In December 2020, boutique owner Amber Kottri applied for a UK trade mark for HOUSE OF ZANA, stylized in a hand-writing typeface, for clothing in class 25. The application was soon after opposed by Industria De Diseño Textil, Sociedad Anonima, (Inditex) owner of the clothing brand Zara.
The opposition was based on Sections 5(2)(b) and 5(3) of the UK Trade Mark Act 1994. Inditex claimed that the goods are identical and the marks highly similar, resulting into a likelihood of confusion amongst consumers. Furthermore, because ZARA had acquired an extensive reputation in the UK and EU, Inditex claimed that Zara enjoyed an enhanced level of distinctive character and argued that the use of the later mark without due cause would take unfair advantage of, or be detrimental to, the distinctive character or the repute of the Zara brand.
The case was decided at First Instance with no submission of appeal, where HOUSE OF ZANA and ZARA were found to be sufficiently different to avoid a likelihood of confusion in the eyes of the public.
On the s.5(2)(b) ground, the Hearing Office found that the marks are visually similar to a low and medium degree because consumers would see a difference between the letters “r” and “n”, whilst “House of”, although it may be commonly used within the sector, is not descriptive and continues to play a role in the overall distinctiveness of the mark. Aurally, the marks were also said to be similar to a low and medium degree in that the first syllable of Zana is identical, but the second is not. On the third pillar of comparison, no conceptual link was found between the marks beyond arguably being female names with a similar spelling. “House of”, the Hearing Officer argued, gives another layer of concept to ZANA that the earlier rights for ZARA do not possess.
The Hearing Officer remarked that although Zana is the distinctive component, the element “House of” does add to the overall impression of the mark, which would pull it further away from ZARA; and furthermore, that ZANA and ZARA alone would likely have been perceived as different marks. Therefore, he concluded that there was no likelihood of direct or indirect confusion between the marks.
On reputation, under s.5(3), the Hearing Officer did not perceive there to be an unfair advantage obtained by the Applicant because of ZARA’s reputation. The Hearing Officer observed “the mental link is in my view too insubstantial and fleeting to result in a transfer of image and an exploitation of the reputation”. As to the use of HOUSE OF ZANA causing detriment to, and tarnishing, Zara’s reputation, the Hearing Officer asserted that the ‘fleeting’ link between the marks was such it could not lead the relevant public to confusing or associating the origin of the marks with one another.
Although many might disagree with the Hearing Officer’s opinion, his application of the legal tests was procedurally correct, making the decision difficult to appeal. Perhaps the most interesting repercussions of the case stemmed from the Applicant’s interviews and appeals to the public for support. The Applicant represented herself during the proceedings. The UKIPO appear to have been generous in appreciating her arguments, and overall, these were well-founded. However, it was her determined resolve to defend her boutique business made her voice even more persuasive.

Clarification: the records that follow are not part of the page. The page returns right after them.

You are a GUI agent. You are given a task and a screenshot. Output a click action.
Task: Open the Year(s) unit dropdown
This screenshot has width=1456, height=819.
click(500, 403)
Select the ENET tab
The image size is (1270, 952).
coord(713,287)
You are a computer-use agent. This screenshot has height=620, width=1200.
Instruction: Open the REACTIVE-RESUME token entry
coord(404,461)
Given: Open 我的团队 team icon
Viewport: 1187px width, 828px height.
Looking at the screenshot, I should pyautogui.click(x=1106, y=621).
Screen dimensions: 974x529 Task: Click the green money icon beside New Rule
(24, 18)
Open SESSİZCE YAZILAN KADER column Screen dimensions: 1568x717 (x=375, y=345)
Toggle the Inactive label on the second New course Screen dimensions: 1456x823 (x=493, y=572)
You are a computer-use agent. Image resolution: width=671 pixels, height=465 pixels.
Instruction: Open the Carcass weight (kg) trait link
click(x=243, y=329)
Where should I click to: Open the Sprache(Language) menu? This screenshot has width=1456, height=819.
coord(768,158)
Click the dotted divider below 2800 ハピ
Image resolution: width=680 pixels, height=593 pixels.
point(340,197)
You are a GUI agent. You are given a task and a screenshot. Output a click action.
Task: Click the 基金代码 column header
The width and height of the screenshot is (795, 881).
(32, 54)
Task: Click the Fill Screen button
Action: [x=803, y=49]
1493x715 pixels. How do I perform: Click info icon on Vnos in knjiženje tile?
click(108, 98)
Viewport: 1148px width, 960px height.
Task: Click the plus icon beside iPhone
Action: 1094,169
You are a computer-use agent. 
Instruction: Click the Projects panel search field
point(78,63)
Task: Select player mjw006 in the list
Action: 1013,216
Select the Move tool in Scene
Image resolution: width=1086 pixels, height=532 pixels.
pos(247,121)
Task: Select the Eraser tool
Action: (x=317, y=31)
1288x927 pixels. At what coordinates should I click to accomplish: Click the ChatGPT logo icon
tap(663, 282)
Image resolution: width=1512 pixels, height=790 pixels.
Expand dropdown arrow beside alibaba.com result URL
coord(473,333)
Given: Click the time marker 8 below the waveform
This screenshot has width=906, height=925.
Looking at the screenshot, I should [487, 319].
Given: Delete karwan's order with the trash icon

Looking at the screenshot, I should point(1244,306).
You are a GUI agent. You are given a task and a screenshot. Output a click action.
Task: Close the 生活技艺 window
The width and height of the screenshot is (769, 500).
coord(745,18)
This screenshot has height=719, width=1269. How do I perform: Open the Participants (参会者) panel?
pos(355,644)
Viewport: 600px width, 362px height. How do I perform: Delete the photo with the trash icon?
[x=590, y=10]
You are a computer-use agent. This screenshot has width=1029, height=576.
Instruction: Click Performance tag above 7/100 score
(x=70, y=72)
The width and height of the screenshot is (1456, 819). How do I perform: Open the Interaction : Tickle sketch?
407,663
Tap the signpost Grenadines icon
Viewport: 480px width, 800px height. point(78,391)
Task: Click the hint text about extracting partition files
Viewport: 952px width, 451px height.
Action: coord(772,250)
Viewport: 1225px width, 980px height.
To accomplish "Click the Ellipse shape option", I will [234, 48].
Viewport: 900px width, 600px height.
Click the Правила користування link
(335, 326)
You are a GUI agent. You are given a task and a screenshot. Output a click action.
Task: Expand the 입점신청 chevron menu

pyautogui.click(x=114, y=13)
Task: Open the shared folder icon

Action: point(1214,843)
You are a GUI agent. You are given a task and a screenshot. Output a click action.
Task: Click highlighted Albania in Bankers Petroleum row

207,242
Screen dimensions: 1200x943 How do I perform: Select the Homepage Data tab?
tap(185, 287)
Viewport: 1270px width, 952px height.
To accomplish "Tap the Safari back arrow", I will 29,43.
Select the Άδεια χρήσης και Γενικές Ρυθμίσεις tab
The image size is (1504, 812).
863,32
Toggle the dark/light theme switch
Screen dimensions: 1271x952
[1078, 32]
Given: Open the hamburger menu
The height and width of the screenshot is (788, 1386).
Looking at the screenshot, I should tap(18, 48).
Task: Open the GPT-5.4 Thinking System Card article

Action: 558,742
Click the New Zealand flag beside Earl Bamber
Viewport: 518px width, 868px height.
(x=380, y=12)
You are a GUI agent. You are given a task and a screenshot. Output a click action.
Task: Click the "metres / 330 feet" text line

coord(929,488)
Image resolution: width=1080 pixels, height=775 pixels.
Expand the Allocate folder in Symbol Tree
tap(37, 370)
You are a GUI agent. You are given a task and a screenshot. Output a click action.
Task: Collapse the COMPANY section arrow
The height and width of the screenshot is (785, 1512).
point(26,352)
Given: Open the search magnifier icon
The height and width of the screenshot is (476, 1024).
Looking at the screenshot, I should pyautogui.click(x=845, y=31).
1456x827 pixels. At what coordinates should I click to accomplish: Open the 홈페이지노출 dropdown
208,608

The Applicant initiated a passionate social media campaign to make her personal feelings about the legal challenge known. Her story, which included much detail about her life and family, captured the media’s attention. She expressed her personal opinions vocally in media interviews, which gained a following among the public, and the case was widely viewed as a ‘David versus Goliath’ situation where the underdog won public favour.
The effect of this was that in the media reports, an unfortunate melodrama overshadowed Inditex’s side of the story, and the media narrative focussed almost exclusively on the Applicant’s feelings of being victimised by a bigger business, rather than looking dispassionately at the parties’ rights or legal arguments.
Ultimately, had Inditex attempted an appeal, even an overturning of the decision in their favour would likely have only led to further negative publicity.
The level of publicity the case attracted prompts large corporations to carefully consider the PR issues that can arise during legal disputes.
It is clear from the public sentiment in this case that household names need to step carefully when enforcing their legal rights, to avoiding portrayal as a ‘corporate bully’. Corporates and law firms alike could also draw the conclusion that unrepresented applicants pose unique challenges and require more skilful handling – to avoid personal feelings overwhelming the commercial considerations – and both might be encouraged by this decision to first attempt to negotiate an amicable conclusion.
Luckily, in most scenarios there is a way to appease both parties to a dispute of this sort. In this case however, there is a very happy mum in Darlington celebrating the ‘win’ for her ‘House of Zana’.